He smiled at the memory. “She told me about it in the visitors’ room. I ate her head off. I blew my top so bad the prison guards had to collar me to keep me from wringing her neck. It was weeks before she even wrote to me. What could I do? I was in the slammer. She burned up every penny we had—on bagels. I was shook. Mad as a box of frogs.”

He stared at the ceiling, his face wistful.

“Your father thought that was funny. He said, ‘Is it losing money?’ I said, ‘How the hell would I know? There’s niggers and spics all over.’

“He said, ‘They eat bagels too. Write to your wife and tell her you’re sorry.’

“I did, blessed God, and she forgave me. And now I thank her every day for buying that place. Or would. If she was here.”

“When did she pass away?”

“Oh, it’s been . . . I don’t keep track.” He sighed, then sang softly,

Twenty years a-growing,

Twenty years in blossom,

Twenty years a-stooping,

Twenty years declining.

Elefante found himself softening, the inside part of him, the part that he never let the world see, the part that had loosened when the man’s daughter swept her mop into the room. “Does that mean you have a clear conscience on the whole bit? Or just a bad memory?”

The Governor stared at the ceiling a bit longer. His eyes seemed fixed on something far distant. “She lived long enough to see me come out of prison. She and my Melissa, they built the business while I was in jail. Three years after I came out, my wife took ill, and now I’m a little under the weather myself.”

A little under the weather? Elefante thought. He looked ready to keel over.

“Luckily Melissa’s ready to take it over,” the Governor said. “She’s a good lass. She can fly the business. I am lucky she’s so good.”

“All the more reason to keep her out of trouble.”

“That’s where you come in, Cecil.”

The Elephant nodded, uncomfortable. The reference took him by surprise. He hadn’t been called that in years. “Cecil” was a childhood nickname his father had given him. His real name was Tomaso, or Thomas. He bore his father’s name as a middle name. Cecil was his father’s creation.

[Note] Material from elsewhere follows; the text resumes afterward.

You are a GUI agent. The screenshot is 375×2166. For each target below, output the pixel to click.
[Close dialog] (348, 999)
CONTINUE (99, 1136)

Where it came from, and why his father chose it, he never knew. It was more than a name of adoration; it was a sign between father and son that they needed to talk privately. His poppa was bedridden in his last year, still running the business, and there were often other people about his bedroom, men who worked in the boxcar, in construction, and in the storage house. When Poppa said “Cecil,” there was important business, private business about, and they needed to discuss it when the room cleared. The Governor’s knowledge of the name was a further sign of credibility—and also, Elefante thought glumly, responsibility. He didn’t want to be responsible for this guy. He had enough responsibility.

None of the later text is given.